### What you need to do
In the passage on guardianship in Pakistan, which act provides the kafala-style regime that protects rights apart from inheritance?

### Text passage
· · · ·

The Pakistani system of guardianship represents a legal hybrid between a common law system and Islamic rules through the vehicle of guardianship which permits a solution for orphans within general con­structs of traditional kafala. Adoption as such is not governed by any law in Pakistan according to the Pakistani government, but it is also not officially prohibited. Despite this, rights apart from inheritance are protected through a kafala-style regime via the Guardians and Wards Act 1890.[204] This act may allow a child to be in the permanent care of a family. Article 7 permits any person to be made guardian of a minor[205] and the law overrides Shari’ah.[206] Safeguards intended to protect the key interests of kafala include a provision that the court may not appoint a guardian in the cases where the father is alive and not unfit to take on that role.

O’Halloran provides an overview of the judicial process in Pakistan:

Applicants... seek a guardianship order in respect of an orphan or foundling... will be assessed by government officials (in) the form of a home study report accompanied by the usual references and an assessment of their eligibility and suitability to provide a home environment likely to safeguard the welfare of the child... if approved... they will be vested with custody and guardianship rights. If the child’s parents are known... they... enter into an irrevocable, bilateral, intra-familial agreement in writing in which the birth parent/s clearly waive any right to reclaim their child.[207]

Such a determination or agreement may include where a child will ordinarily reside.[208]

Regarding the matter of inheritance, once relatively progressive laws permitting orphaned grandchildren a share of an estate came under attack in 2000 from the Pakistani federal Shari’ah court[209] and the current status appears to indicate that laws on inheritance do not permit orphaned grandchildren (and presumably kafala children) to inherit.

· · · ·

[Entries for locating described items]
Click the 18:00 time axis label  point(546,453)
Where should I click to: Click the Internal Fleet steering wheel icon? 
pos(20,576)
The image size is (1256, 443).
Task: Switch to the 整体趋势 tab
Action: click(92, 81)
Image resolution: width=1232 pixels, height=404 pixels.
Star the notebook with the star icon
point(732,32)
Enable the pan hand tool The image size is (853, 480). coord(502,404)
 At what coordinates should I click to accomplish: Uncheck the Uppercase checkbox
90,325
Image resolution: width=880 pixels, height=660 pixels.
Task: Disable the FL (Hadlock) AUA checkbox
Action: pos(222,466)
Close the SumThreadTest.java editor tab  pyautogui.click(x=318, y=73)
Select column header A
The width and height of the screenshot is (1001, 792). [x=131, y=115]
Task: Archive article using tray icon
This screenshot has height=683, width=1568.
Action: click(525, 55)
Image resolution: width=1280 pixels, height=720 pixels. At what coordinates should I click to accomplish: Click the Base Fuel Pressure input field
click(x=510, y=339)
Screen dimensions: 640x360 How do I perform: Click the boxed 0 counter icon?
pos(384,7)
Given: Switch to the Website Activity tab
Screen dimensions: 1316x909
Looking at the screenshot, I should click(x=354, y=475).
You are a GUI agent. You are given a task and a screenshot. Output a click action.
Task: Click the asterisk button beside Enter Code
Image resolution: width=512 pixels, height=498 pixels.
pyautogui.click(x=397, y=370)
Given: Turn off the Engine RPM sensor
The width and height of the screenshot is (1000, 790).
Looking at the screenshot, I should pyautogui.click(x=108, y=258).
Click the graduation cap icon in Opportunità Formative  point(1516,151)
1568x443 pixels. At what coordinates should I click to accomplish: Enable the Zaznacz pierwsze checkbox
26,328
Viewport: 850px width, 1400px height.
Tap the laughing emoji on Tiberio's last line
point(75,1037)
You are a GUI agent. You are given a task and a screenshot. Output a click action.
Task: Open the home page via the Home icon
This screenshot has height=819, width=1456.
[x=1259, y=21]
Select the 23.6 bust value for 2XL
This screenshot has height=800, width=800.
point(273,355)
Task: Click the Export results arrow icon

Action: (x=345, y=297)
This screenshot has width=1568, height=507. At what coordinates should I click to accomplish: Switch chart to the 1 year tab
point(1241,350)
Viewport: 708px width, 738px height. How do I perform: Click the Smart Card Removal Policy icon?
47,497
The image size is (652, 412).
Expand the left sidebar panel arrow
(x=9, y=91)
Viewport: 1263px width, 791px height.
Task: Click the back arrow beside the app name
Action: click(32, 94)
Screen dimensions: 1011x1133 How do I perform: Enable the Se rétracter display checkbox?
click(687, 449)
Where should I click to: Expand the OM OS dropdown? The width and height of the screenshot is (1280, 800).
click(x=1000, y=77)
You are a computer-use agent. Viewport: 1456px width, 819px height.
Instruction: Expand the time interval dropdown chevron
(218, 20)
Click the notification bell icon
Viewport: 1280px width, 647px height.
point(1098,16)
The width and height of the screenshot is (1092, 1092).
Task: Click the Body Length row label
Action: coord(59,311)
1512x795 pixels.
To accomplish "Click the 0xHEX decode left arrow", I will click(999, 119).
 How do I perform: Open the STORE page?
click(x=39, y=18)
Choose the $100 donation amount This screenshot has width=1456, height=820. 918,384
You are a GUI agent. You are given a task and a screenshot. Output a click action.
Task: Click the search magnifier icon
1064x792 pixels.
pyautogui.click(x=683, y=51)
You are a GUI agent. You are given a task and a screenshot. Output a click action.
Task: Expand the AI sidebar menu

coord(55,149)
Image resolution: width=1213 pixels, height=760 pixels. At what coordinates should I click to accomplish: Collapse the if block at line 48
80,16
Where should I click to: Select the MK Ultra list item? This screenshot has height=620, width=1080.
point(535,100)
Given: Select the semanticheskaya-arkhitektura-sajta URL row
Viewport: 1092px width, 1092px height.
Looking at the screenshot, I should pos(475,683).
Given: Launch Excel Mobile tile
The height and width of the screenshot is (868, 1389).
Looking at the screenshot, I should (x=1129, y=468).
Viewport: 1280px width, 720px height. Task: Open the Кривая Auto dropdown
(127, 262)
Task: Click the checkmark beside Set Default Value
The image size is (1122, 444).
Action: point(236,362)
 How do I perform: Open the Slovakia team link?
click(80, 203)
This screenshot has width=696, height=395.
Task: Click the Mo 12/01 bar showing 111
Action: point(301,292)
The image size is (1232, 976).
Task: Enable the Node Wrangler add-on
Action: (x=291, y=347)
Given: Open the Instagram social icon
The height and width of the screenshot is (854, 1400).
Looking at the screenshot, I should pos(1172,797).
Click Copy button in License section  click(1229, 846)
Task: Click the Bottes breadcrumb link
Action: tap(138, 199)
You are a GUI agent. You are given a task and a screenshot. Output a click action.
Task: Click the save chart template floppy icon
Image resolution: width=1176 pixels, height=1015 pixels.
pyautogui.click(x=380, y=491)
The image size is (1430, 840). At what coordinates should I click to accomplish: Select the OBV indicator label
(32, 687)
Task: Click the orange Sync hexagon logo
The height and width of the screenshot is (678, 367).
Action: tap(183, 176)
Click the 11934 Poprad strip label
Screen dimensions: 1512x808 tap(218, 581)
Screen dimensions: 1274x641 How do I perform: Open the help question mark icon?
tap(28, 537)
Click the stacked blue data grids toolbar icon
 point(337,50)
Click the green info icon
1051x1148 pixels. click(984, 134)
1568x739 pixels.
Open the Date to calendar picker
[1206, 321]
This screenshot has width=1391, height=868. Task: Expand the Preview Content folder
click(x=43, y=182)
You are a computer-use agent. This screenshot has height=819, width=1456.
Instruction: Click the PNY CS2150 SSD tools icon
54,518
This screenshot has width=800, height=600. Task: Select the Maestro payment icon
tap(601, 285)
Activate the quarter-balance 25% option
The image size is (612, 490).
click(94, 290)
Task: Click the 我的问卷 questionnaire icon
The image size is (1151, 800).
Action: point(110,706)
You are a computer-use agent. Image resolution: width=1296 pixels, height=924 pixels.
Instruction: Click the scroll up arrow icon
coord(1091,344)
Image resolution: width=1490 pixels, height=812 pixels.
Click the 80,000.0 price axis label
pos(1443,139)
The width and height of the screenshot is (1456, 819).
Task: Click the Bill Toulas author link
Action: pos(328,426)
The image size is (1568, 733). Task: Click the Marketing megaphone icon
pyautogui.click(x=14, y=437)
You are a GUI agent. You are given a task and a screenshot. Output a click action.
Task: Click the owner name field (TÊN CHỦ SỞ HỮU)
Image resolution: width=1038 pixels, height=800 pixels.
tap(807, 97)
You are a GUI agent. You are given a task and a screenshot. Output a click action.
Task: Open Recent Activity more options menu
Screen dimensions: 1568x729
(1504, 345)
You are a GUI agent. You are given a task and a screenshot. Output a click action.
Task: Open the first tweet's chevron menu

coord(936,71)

· · · ·

### Result of this exercise
The Guardians and Wards Act 1890.